To co przeżyliśmy z mężem, długo  nie zapomnę. Proszę zobaczyć - taki wielki kamień, był w pęcherzyku żółciowym mojego męża.



Ból nie do wytrzymania

Po czterech godzinach wezwaliśmy pogotowie. Zabrali do szpitala z podejrzeniem o zawał. Po badaniach wykluczyli zawał.
Powiedzieli, że ból może być z powodu uchyłku przewodu pokarmowego. Dostał zastrzyki przeciwbólowe i skierowanie na gastroskopię, po czym wysłali do domu.

 Ból nie przechodził, był nadal ogromny. Tabletki przeciw bólowe nie pomagały. Trwało to tak pięć dni.

Mąż był blady, ręce zimne, noce nie przespane, nic nie jadł. Płakać mi się chciało widząc jego cierpienie. Byłam bezradna. Widziałam, że to nie przelewki- jest bardzo źle. Rano pojechaliśmy do innego szpitala. Tam zrobili badania, prześwietlenie i USG.

Okazało się, że ma ogromny kamień w pęcherzyku żółciowym i to on jest sprawcą cierpienia.

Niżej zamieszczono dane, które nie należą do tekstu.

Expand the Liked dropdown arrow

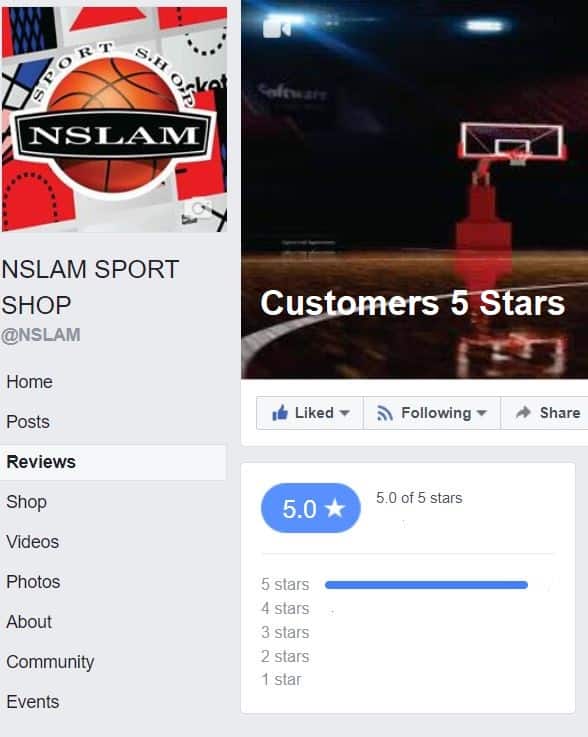coord(345,413)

Dostał kroplówkę i leki przeciwbólowe, po czym wysłali do domu. Nic nie pomagało, czół się coraz gorzej.

Tego samego dnia pojechaliśmy ponownie do szpitala. To była mądra decyzja. Lekarz zadecydował natychmiast operacje (metoda laparoskopowa) która trwała półtorej godziny. Rano już nie cierpiał, ale jak zobaczyłam męża jego twarz i oczy - były żółte.
Musiał zostać w szpitalu. Okazało się że już miał zapalenie otrzewnej.

Lekarze, pielęgniarki byli troskliwi. Po pięciu dniach wypisali do domu. Mąż teraz jest na diecie i wraca do zdrowia.